#### [What is asked]
a) Using the article on the cost of buying a house, explain why Lenders Mortgage Insurance is needed when a buyer borrows more than 80% of a property's value.
b) In the article on the cost of buying a house, roughly how much stamp duty does a $600,000 property in Queensland incur?

#### [Selection]
Buying a home
What is the total cost of buying a house?
17 October 2020
So, you've found that perfect house. Great! House hunting can be exciting, especially when you spot “the one”.
It's a little less exciting when you sit down to figure out how much you need to spend. There's the price of the house itself, which will probably be your biggest expense, but you'll have to factor in a range of other things when working out your total budget.
Stamp duty—a tax levied on property purchases by states—is one of the bigger costs for which you'll have to budget. The exact amount will vary depending on which state you're in, but it's calculated as a percentage of the property price. For example, a property worth $600,000 in New South Wales will incur a stamp duty of just over $22,000, whereas a property of the same value in Queensland will incur a lower stamp duty of around $13,000.
If you're wondering how much you may be up for, we've got a stamp duty calculator that can help you estimate your stamp duty obligations.
You can learn more about stamp duty by referring to your state government via the relevant website (FYI, stamp duty is sometimes referred to by other names, such as “transfer duty”, depending on which state you're in):
- New South Wales
- Northern Territory
- South Australia
- Western Australia
Lenders Mortgage Insurance
Planning: Lenders Mortgage Insurance Explained
Lenders Mortgage Insurance or LMI applies in all cases where you’re borrowing more than 80% of the property’s value, and it’s usually added onto the total amount you borrow.
Why is LMI necessary? Having a smaller deposit is a bigger lending risk to a bank. If a property needed to be sold because an owner defaulted on the loan, LMI covers the bank if the property sells for a loss.
The positive is that with LMI you can borrow money to buy a home with the deposit you have right now. But it will cost you more upfront.
Is LMI worth the cost? Everybody’s situation is different, most people will think about how long it might take them to save the full 20% deposit versus any increase in house value if they were to buy now.
How much does LMI cost? You can use an LMI calculator to get an estimate, but there’s no rule of thumb because it depends on a lot of factors, like the value of the property and the exact amount of your deposit. Talk to a Suncorp Bank lender to get an exact amount.
The only way to avoid paying LMI is to save 20% deposit, look at cheaper properties, or find a family member who can be a guarantor.
Book an appointment with a Suncorp Bank mobile lender and we’ll work out your borrowing power.

#### [Records]
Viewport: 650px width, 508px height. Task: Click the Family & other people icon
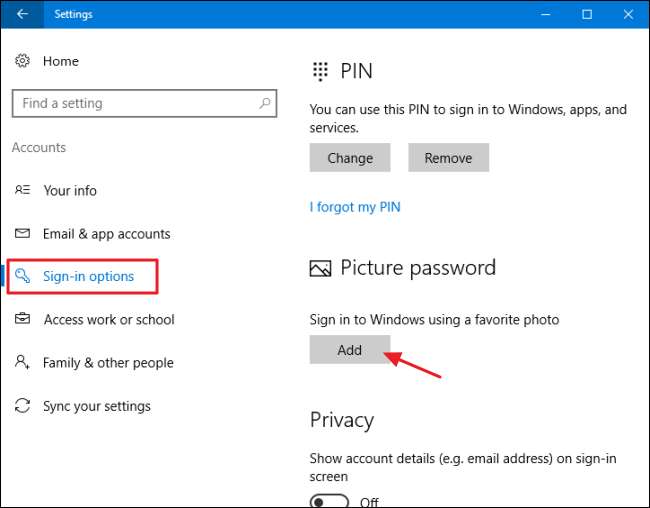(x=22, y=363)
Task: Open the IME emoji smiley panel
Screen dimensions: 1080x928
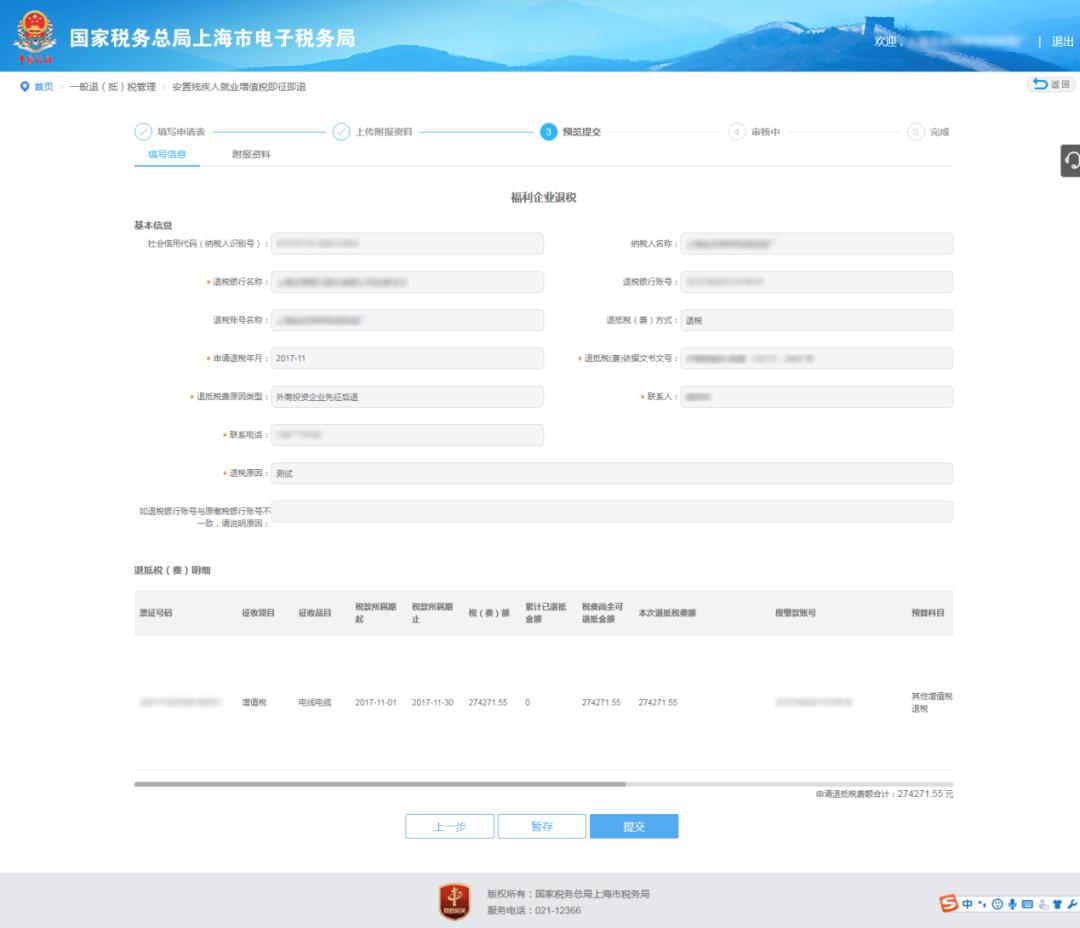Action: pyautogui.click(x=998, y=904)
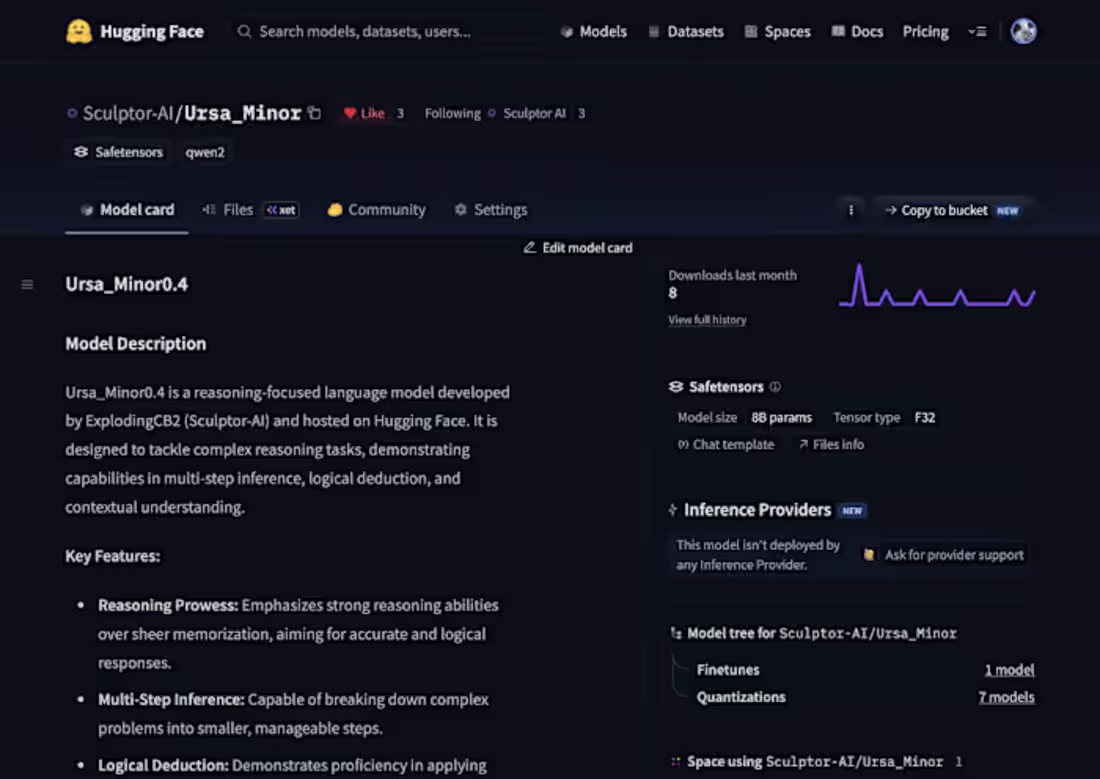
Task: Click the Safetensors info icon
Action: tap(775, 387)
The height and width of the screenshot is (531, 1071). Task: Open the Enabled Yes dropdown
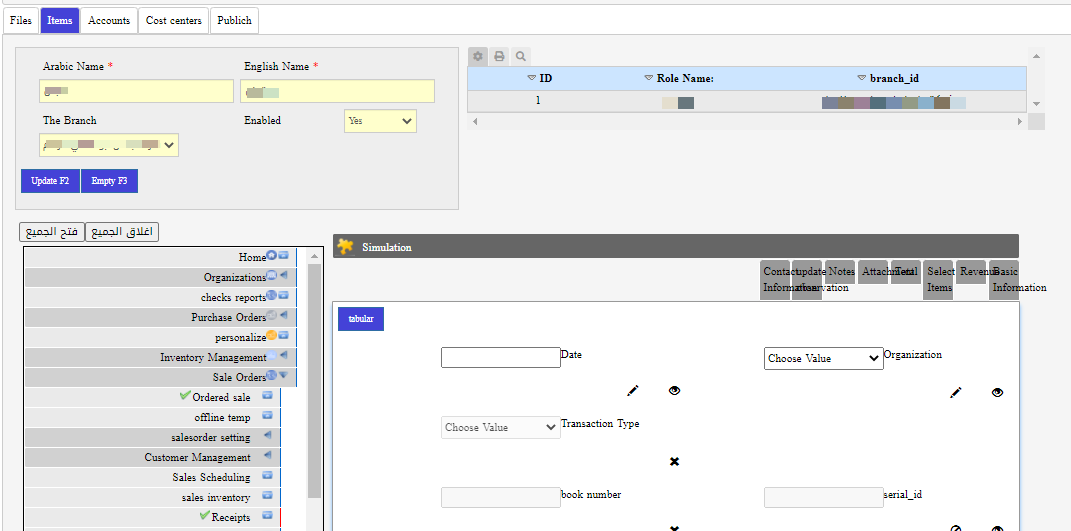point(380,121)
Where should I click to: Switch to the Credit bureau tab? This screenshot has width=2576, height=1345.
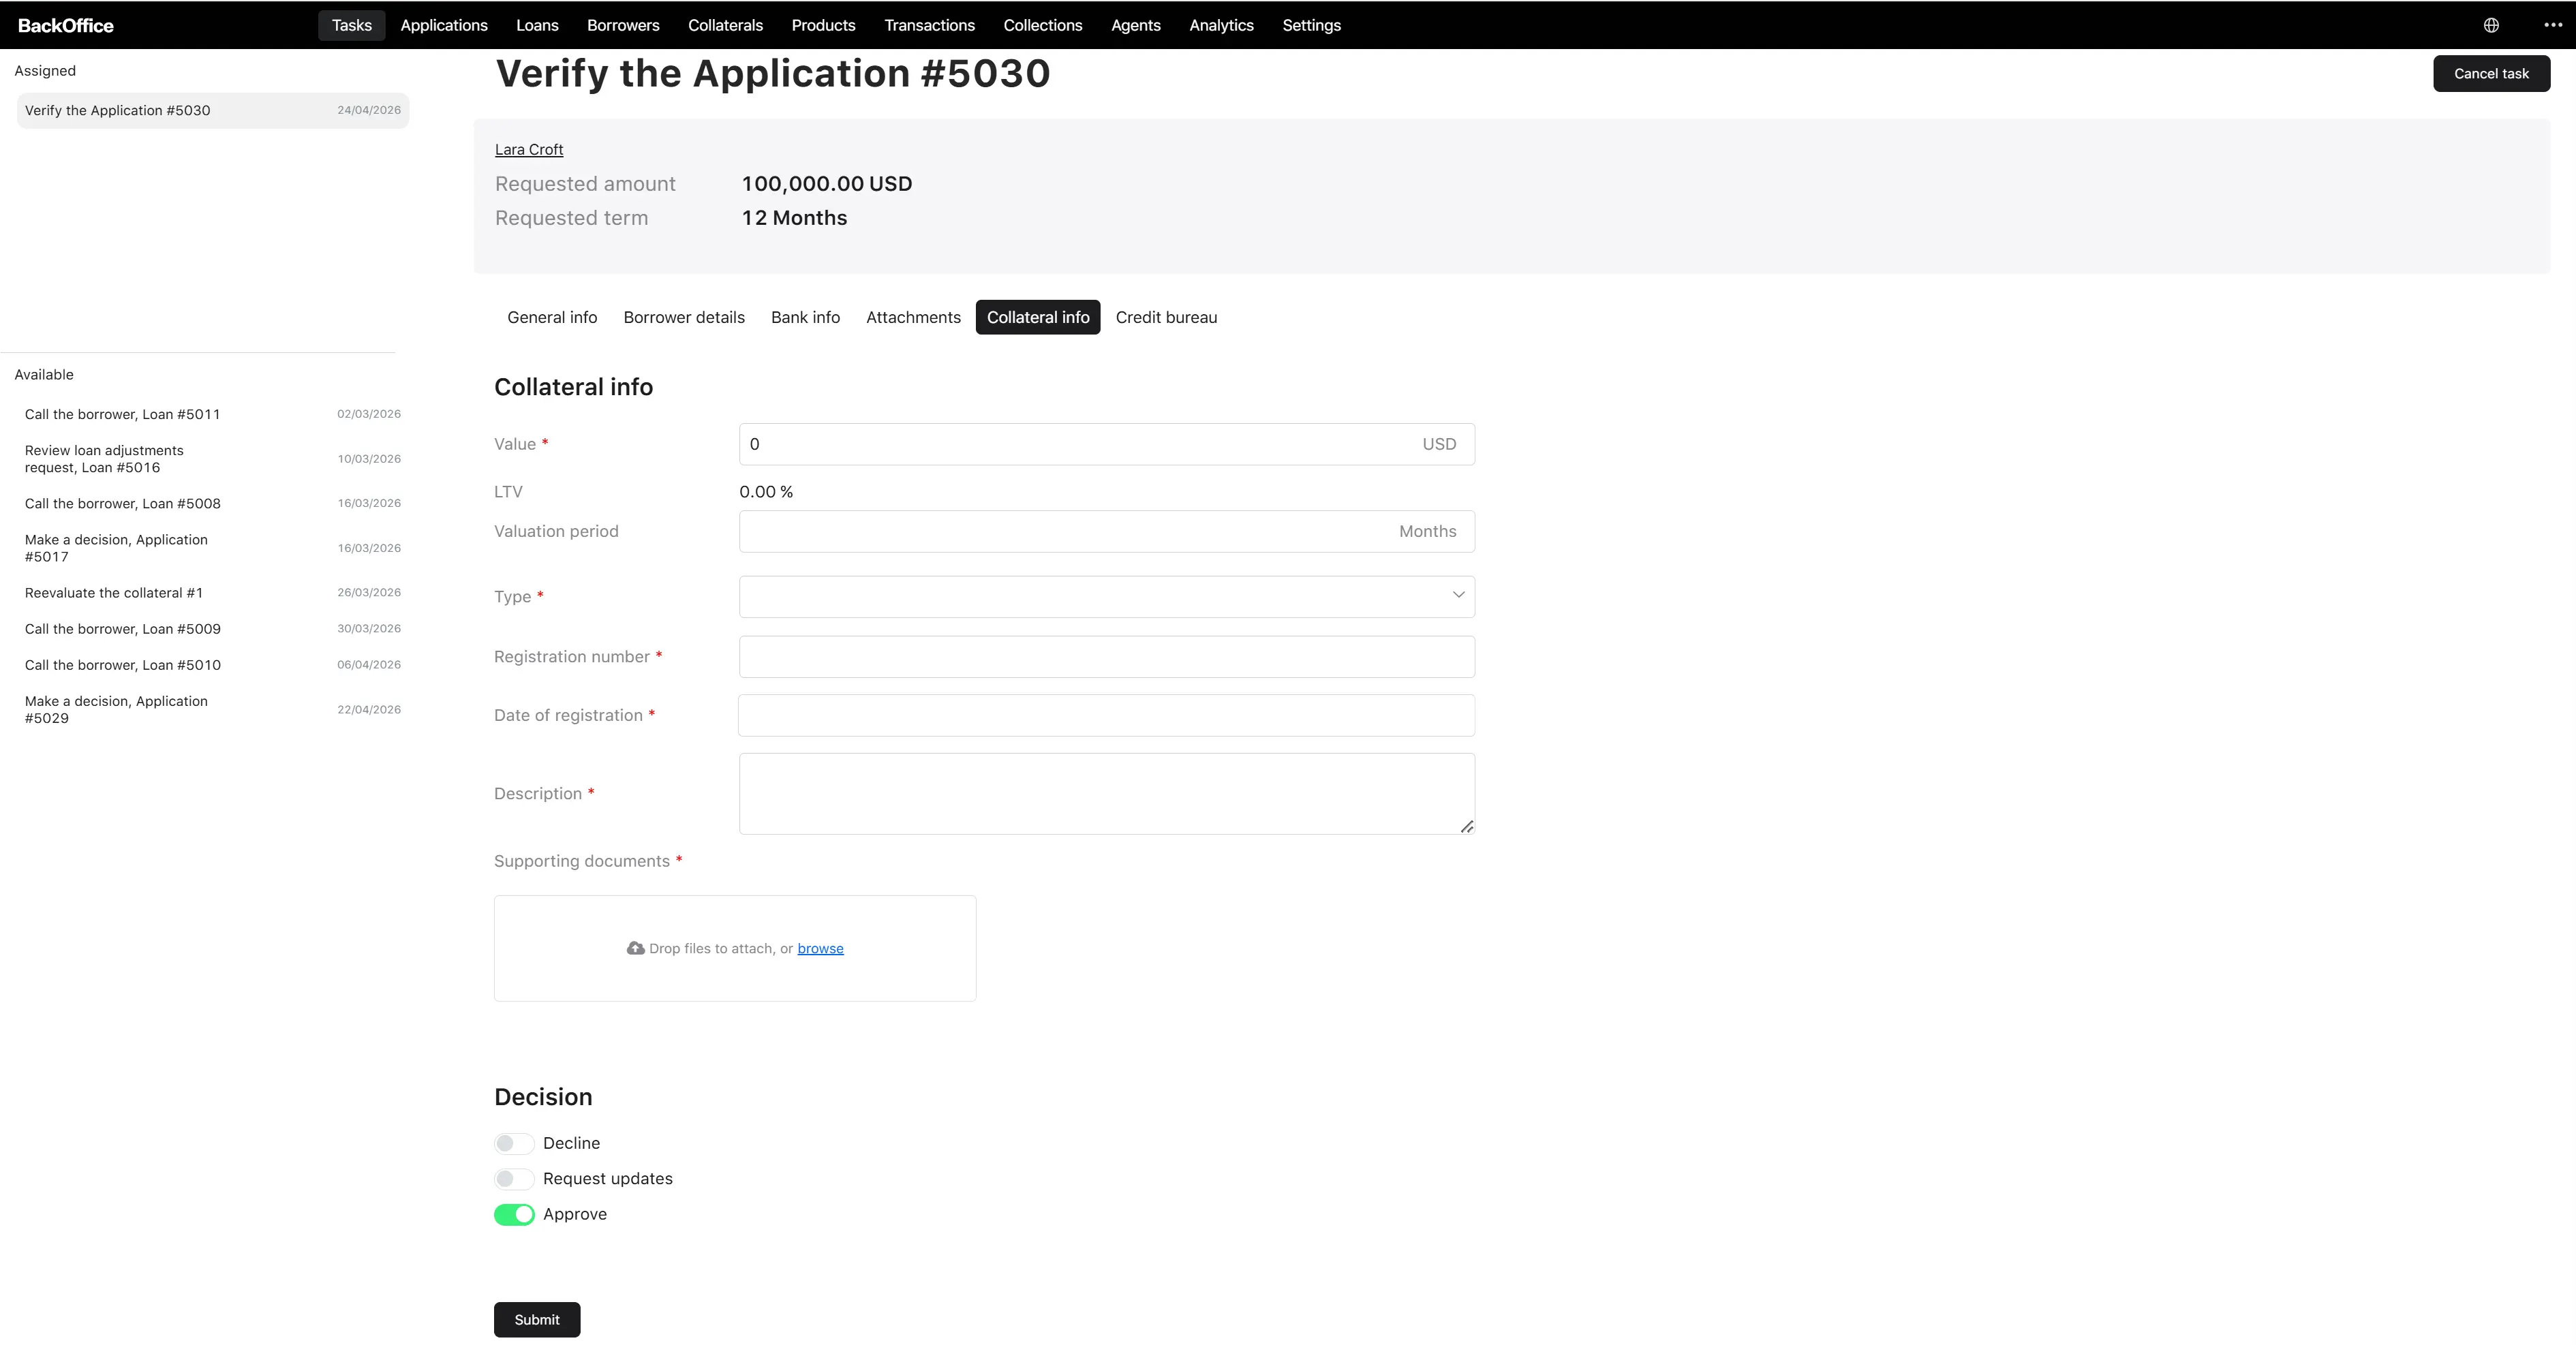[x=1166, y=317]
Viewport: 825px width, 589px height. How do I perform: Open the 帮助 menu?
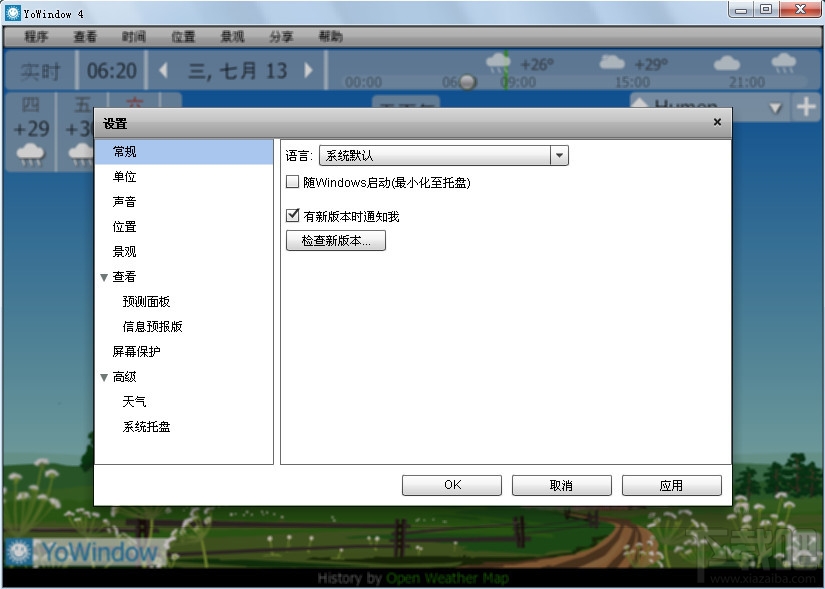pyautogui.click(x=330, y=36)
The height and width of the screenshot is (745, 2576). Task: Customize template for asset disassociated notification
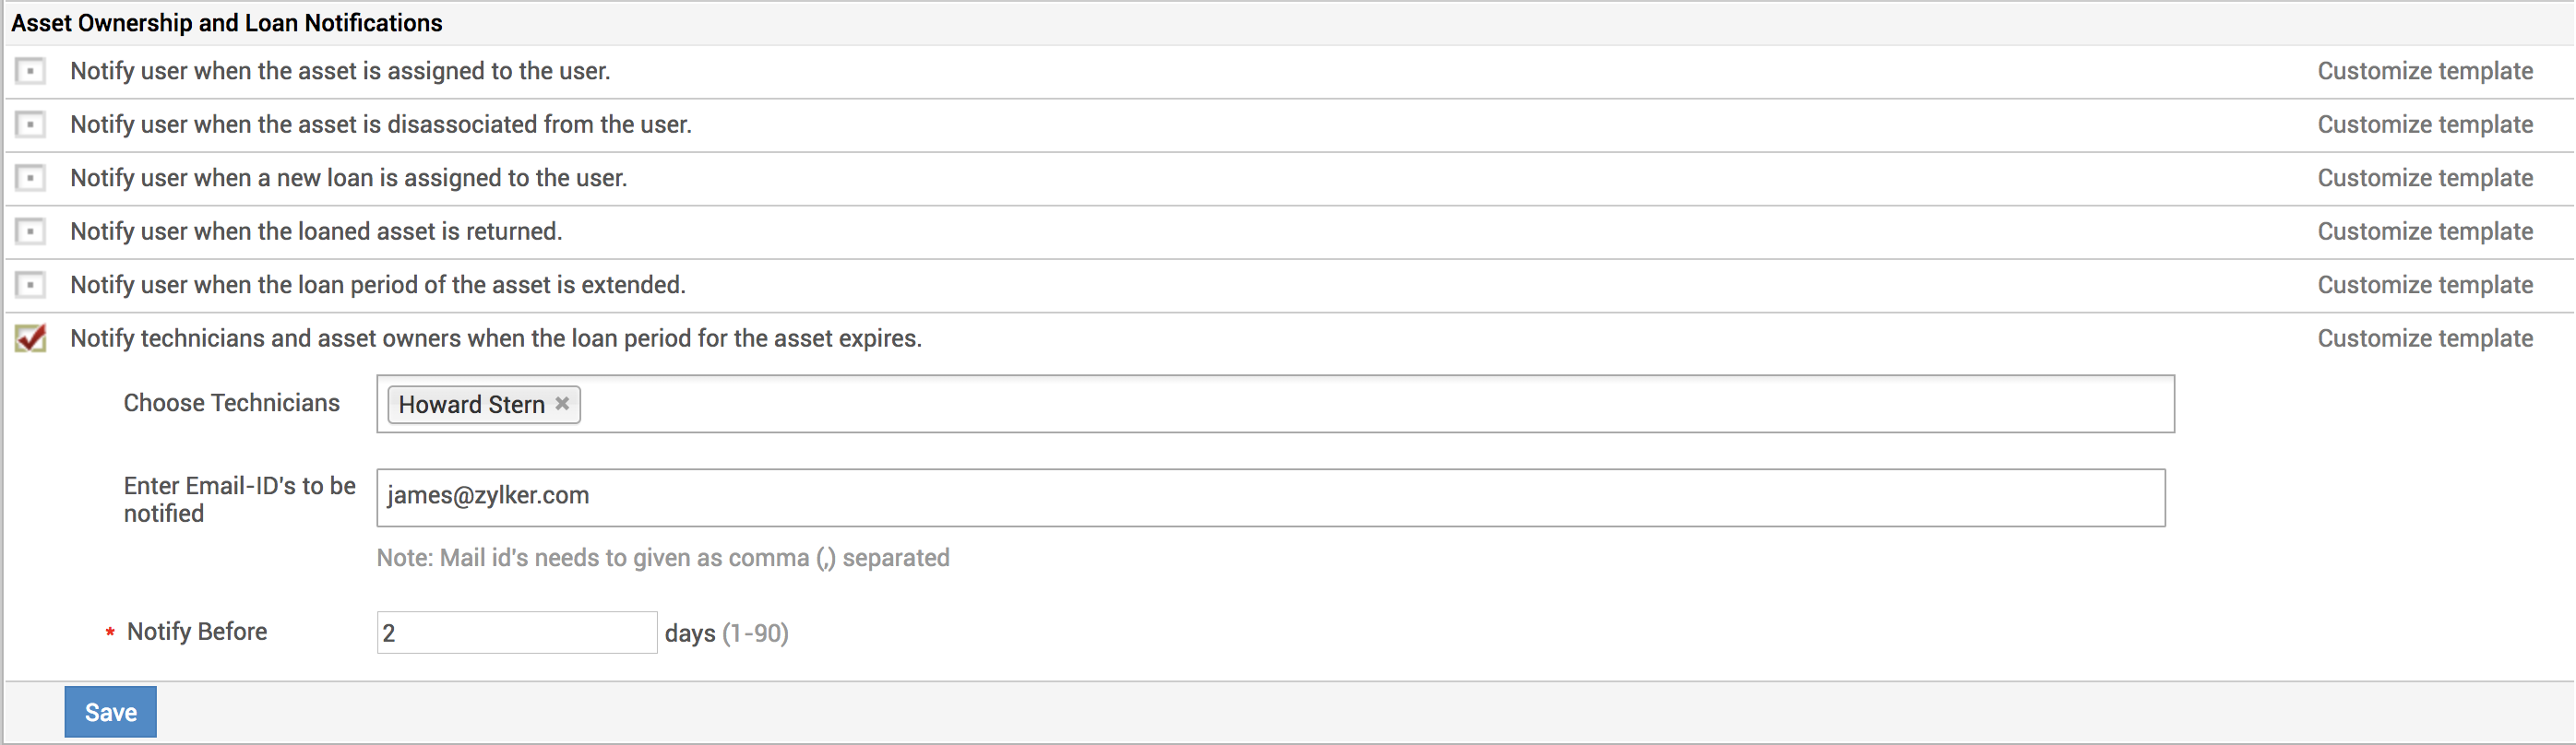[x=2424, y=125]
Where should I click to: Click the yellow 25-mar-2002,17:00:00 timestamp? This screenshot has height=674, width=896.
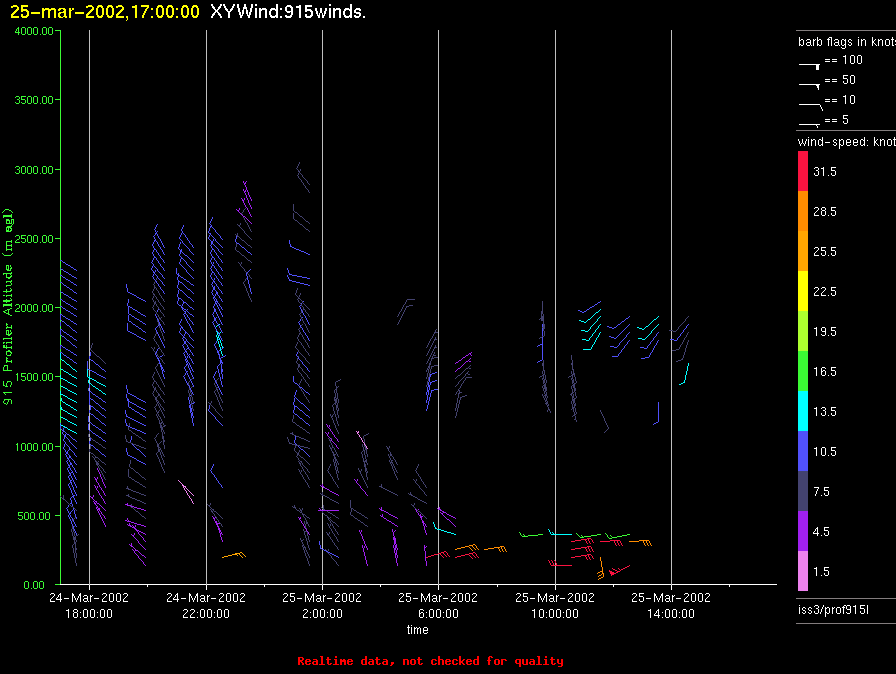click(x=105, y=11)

#### [Results of the exercise]
a) A smaller deposit is a bigger lending risk for the bank. If the owner defaults on the loan and the property has to be sold for a loss, LMI covers the bank.

b) Around $13,000.